Tolong salin persis bagian teks bacaan di bawah, dari "PENGAMEN DAN BIKER" sampai "sudah terlewat batas.".

- _Teks Bacaan_:
---+---

PENGAMEN DAN BIKER
Fir’aun, Namrudz, Abu Jahal, Abu Lahab dan tokoh musyrik lainnya merupakan orang-orang yang angkuh dan sombong. Mereka menganggap dirinya adalah Tuhan. Mereka tidak peduli dengan teguran dan nasehat orang lain, bahkan sampai ketika bukti-bukti kebenaran telah dibeberkan. Simak saja ayat[1] yang membahas mengenai Namrudz. Dia mengaku mampu menghidupkan dan mematikan manusia. Namun dia tidak mampu untuk menerbitkan matahari dari barat. Belum lagi keingkaran dan permusuhan Abu Lahab terhadap Rasulullah Saw, sampai-sampai namanya diukir di dalam Al-Qur’an. Bukan sebagai pujian Allah terhadapnya, tetapi bukti dari keangkuhannya yang sudah terlewat batas.
Sebaliknya adapula orang-orang beriman yang dengan serta merta mematuhi Allah dan Rasul-Nya. Lihat pribadi Abu Bakar! Di saat orang-orang kafir tidak mempercayai peristiwa Isra Miraj Nabi Saw. Beliau mengatakan, “Shadaqta Anta Muhammad!” atau anda benar, wahai Muhammad!. Kepatuhan orang-orang mukmin juga nampak ketika larangan meminum minuman memabukkan alias khamar turun. Begitu Allah menurunkan ayat yang mengharamkannya, serta-merta kaum mukmin meninggalkannya. Padahal sebelumnya, meminum khamar merupakan kebiasaan/adat orang-orang Arab pada umumnya, termasuk orang-orang mukmin. Setelah kaum mukmin menumpahkan dan membuang semua khamar yang dimiliki, kota Madinah banjir dengan minuman keras. Begitulah keterangan yang terdapat di dalam buku karya Yusuf Al-Qaradhawy[2].
Dari kalangan kaum wanitanya, ketundukan nampak jelas ketika ayat tentang jilbab turun. Diriwayatkan, ketika ayat tentang jilbab turun, kaum mukminat segera menerapkannya. Mereka tidak lagi memikirkan mode dan bahan yang digunakan; yang terpenting menutup aurat. Seperti yang diriwayatkan, kaum mukminat waktu itu memanfaatkan tirai/hordeng sebagai penutup aurat.
Namun masih adakah orang-orang yang bersikap seperti Abu Bakar dan kaum mukmin di masa Rasulullah? Masih adakah orang-orang seperti itu, di zaman yang sudah penuh dengan kemaksiatan? Masih adakah orang-orang yang mau menerima nasehat, di zaman kemaksiatan merupakan hal biasa, bukan lagi tabu? Jawabannya tunggu setelah yang satu ini, jangan kemana-mana!

---+---

- _Data Mentah_:
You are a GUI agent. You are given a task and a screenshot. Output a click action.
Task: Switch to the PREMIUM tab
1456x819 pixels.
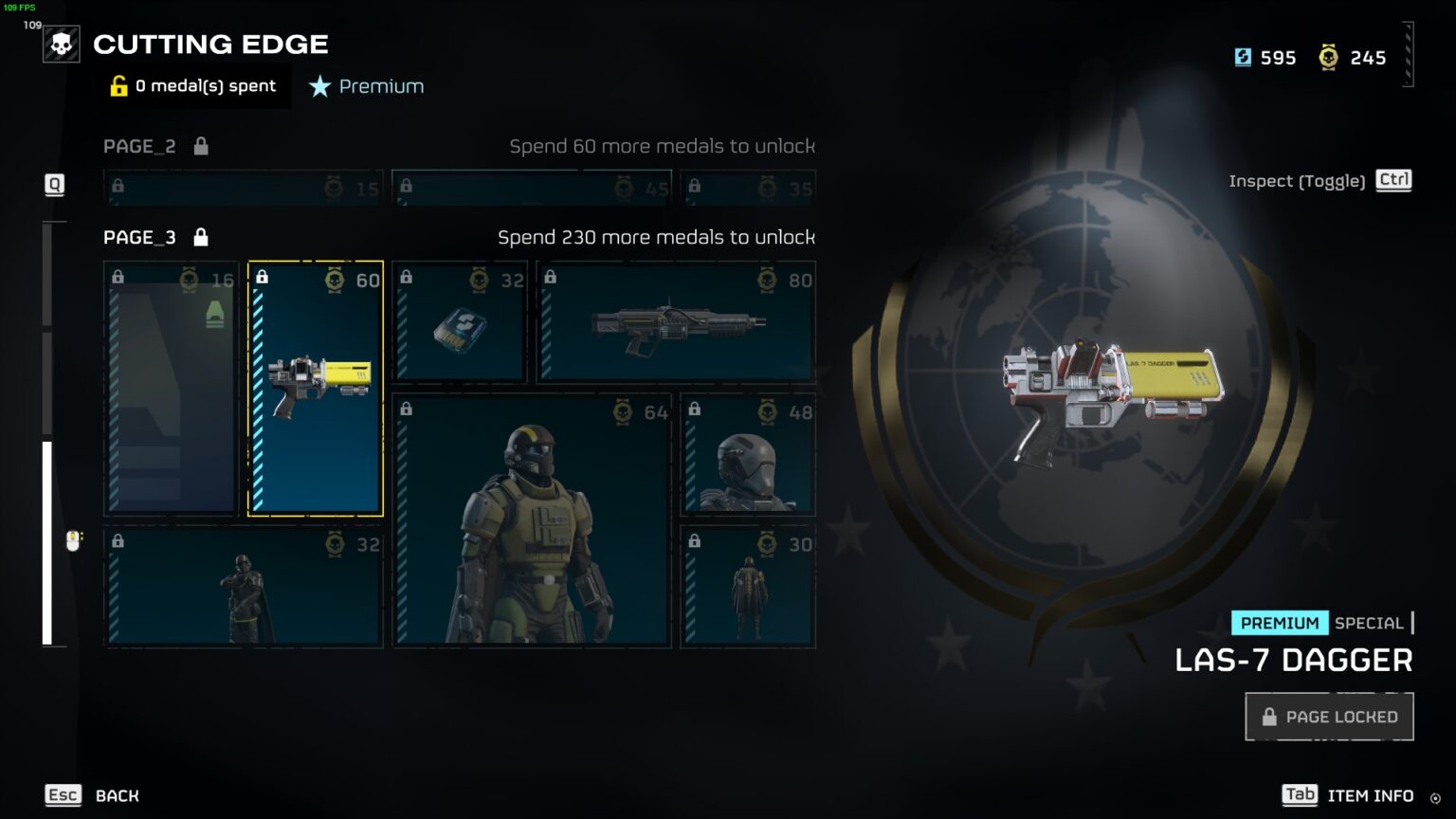pos(1279,623)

---+---

- _Hasil Latihan_:
PENGAMEN DAN BIKER
Fir’aun, Namrudz, Abu Jahal, Abu Lahab dan tokoh musyrik lainnya merupakan orang-orang yang angkuh dan sombong. Mereka menganggap dirinya adalah Tuhan. Mereka tidak peduli dengan teguran dan nasehat orang lain, bahkan sampai ketika bukti-bukti kebenaran telah dibeberkan. Simak saja ayat[1] yang membahas mengenai Namrudz. Dia mengaku mampu menghidupkan dan mematikan manusia. Namun dia tidak mampu untuk menerbitkan matahari dari barat. Belum lagi keingkaran dan permusuhan Abu Lahab terhadap Rasulullah Saw, sampai-sampai namanya diukir di dalam Al-Qur’an. Bukan sebagai pujian Allah terhadapnya, tetapi bukti dari keangkuhannya yang sudah terlewat batas.